──────── Given data

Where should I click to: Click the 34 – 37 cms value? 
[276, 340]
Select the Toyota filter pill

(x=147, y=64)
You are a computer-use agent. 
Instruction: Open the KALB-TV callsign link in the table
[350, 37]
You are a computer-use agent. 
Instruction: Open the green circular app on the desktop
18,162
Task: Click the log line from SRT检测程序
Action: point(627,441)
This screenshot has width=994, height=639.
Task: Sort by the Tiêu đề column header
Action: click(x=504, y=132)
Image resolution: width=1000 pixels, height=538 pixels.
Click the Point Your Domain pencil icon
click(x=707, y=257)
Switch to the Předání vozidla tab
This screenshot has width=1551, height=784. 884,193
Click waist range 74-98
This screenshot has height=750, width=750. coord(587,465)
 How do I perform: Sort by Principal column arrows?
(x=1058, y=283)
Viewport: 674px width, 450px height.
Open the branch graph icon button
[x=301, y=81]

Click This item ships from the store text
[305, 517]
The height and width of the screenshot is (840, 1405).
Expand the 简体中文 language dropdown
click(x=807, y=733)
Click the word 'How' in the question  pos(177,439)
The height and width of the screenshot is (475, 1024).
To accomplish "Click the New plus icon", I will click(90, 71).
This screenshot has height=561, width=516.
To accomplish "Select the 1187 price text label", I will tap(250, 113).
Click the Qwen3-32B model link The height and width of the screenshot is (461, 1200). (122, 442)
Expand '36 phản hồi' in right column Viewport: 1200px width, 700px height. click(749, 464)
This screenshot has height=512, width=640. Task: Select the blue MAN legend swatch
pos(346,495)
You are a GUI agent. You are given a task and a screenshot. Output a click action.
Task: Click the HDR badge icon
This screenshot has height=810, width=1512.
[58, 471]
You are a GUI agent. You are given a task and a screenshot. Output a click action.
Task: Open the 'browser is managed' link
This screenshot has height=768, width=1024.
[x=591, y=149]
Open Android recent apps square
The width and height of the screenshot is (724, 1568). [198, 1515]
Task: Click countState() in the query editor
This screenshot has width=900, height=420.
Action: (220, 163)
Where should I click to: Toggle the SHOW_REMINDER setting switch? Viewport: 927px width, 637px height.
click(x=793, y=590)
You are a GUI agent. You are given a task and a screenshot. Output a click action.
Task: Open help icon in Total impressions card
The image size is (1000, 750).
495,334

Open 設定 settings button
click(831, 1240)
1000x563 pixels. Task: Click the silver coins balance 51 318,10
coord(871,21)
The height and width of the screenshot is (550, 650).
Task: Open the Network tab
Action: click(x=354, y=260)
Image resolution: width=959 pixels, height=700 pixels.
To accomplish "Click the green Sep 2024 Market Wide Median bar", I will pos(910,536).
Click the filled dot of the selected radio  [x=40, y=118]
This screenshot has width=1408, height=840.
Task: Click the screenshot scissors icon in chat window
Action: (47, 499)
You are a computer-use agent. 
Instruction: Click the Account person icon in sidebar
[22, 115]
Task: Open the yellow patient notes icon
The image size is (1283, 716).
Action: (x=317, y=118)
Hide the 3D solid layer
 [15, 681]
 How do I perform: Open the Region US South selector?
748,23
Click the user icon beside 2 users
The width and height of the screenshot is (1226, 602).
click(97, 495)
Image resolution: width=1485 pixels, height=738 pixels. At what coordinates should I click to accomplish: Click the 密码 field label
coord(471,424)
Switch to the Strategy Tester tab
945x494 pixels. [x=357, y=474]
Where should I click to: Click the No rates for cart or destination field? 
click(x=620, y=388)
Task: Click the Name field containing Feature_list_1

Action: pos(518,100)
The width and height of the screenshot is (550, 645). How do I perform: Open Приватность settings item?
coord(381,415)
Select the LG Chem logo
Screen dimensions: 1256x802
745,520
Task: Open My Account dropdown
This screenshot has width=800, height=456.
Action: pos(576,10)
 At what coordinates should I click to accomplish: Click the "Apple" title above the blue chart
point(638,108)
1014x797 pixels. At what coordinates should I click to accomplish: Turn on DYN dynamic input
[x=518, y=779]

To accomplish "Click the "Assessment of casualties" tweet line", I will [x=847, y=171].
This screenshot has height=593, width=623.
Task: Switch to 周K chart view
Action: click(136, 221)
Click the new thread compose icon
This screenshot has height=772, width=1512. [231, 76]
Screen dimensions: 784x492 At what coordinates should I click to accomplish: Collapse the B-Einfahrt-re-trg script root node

────────────────

Print every entry exactly as written.

Where should I click to: Click the 34 – 37 cms value? 
[276, 340]
Select the Toyota filter pill

(x=147, y=64)
You are a computer-use agent. 
Instruction: Open the KALB-TV callsign link in the table
[350, 37]
You are a computer-use agent. 
Instruction: Open the green circular app on the desktop
18,162
Task: Click the log line from SRT检测程序
Action: point(627,441)
This screenshot has width=994, height=639.
Task: Sort by the Tiêu đề column header
Action: click(x=504, y=132)
Image resolution: width=1000 pixels, height=538 pixels.
Click the Point Your Domain pencil icon
click(x=707, y=257)
Switch to the Předání vozidla tab
This screenshot has width=1551, height=784. 884,193
Click waist range 74-98
This screenshot has height=750, width=750. coord(587,465)
 How do I perform: Sort by Principal column arrows?
(x=1058, y=283)
Viewport: 674px width, 450px height.
Open the branch graph icon button
[x=301, y=81]

Click This item ships from the store text
[305, 517]
The height and width of the screenshot is (840, 1405).
Expand the 简体中文 language dropdown
click(x=807, y=733)
Click the word 'How' in the question  pos(177,439)
The height and width of the screenshot is (475, 1024).
To accomplish "Click the New plus icon", I will click(90, 71).
This screenshot has height=561, width=516.
To accomplish "Select the 1187 price text label", I will tap(250, 113).
Click the Qwen3-32B model link The height and width of the screenshot is (461, 1200). (122, 442)
Expand '36 phản hồi' in right column Viewport: 1200px width, 700px height. click(749, 464)
This screenshot has height=512, width=640. Task: Select the blue MAN legend swatch
pos(346,495)
You are a GUI agent. You are given a task and a screenshot. Output a click action.
Task: Click the HDR badge icon
This screenshot has height=810, width=1512.
[58, 471]
You are a GUI agent. You are given a task and a screenshot. Output a click action.
Task: Open the 'browser is managed' link
This screenshot has height=768, width=1024.
[x=591, y=149]
Open Android recent apps square
The width and height of the screenshot is (724, 1568). [198, 1515]
Task: Click countState() in the query editor
This screenshot has width=900, height=420.
Action: (220, 163)
Where should I click to: Toggle the SHOW_REMINDER setting switch? Viewport: 927px width, 637px height.
click(x=793, y=590)
You are a GUI agent. You are given a task and a screenshot. Output a click action.
Task: Open help icon in Total impressions card
The image size is (1000, 750).
495,334

Open 設定 settings button
click(831, 1240)
1000x563 pixels. Task: Click the silver coins balance 51 318,10
coord(871,21)
The height and width of the screenshot is (550, 650).
Task: Open the Network tab
Action: click(x=354, y=260)
Image resolution: width=959 pixels, height=700 pixels.
To accomplish "Click the green Sep 2024 Market Wide Median bar", I will pos(910,536).
Click the filled dot of the selected radio  [x=40, y=118]
This screenshot has width=1408, height=840.
Task: Click the screenshot scissors icon in chat window
Action: (47, 499)
You are a computer-use agent. 
Instruction: Click the Account person icon in sidebar
[22, 115]
Task: Open the yellow patient notes icon
The image size is (1283, 716).
Action: (x=317, y=118)
Hide the 3D solid layer
 [15, 681]
 How do I perform: Open the Region US South selector?
748,23
Click the user icon beside 2 users
The width and height of the screenshot is (1226, 602).
click(97, 495)
Image resolution: width=1485 pixels, height=738 pixels. At what coordinates should I click to accomplish: Click the 密码 field label
coord(471,424)
Switch to the Strategy Tester tab
945x494 pixels. [x=357, y=474]
Where should I click to: Click the No rates for cart or destination field? 
click(x=620, y=388)
Task: Click the Name field containing Feature_list_1

Action: pos(518,100)
The width and height of the screenshot is (550, 645). How do I perform: Open Приватность settings item?
coord(381,415)
Select the LG Chem logo
Screen dimensions: 1256x802
745,520
Task: Open My Account dropdown
This screenshot has width=800, height=456.
Action: pos(576,10)
 At what coordinates should I click to accomplish: Click the "Apple" title above the blue chart
point(638,108)
1014x797 pixels. At what coordinates should I click to accomplish: Turn on DYN dynamic input
[x=518, y=779]

To accomplish "Click the "Assessment of casualties" tweet line", I will [x=847, y=171].
This screenshot has height=593, width=623.
Task: Switch to 周K chart view
Action: click(136, 221)
Click the new thread compose icon
This screenshot has height=772, width=1512. [231, 76]
Screen dimensions: 784x492 At what coordinates should I click to accomplish: Collapse the B-Einfahrt-re-trg script root node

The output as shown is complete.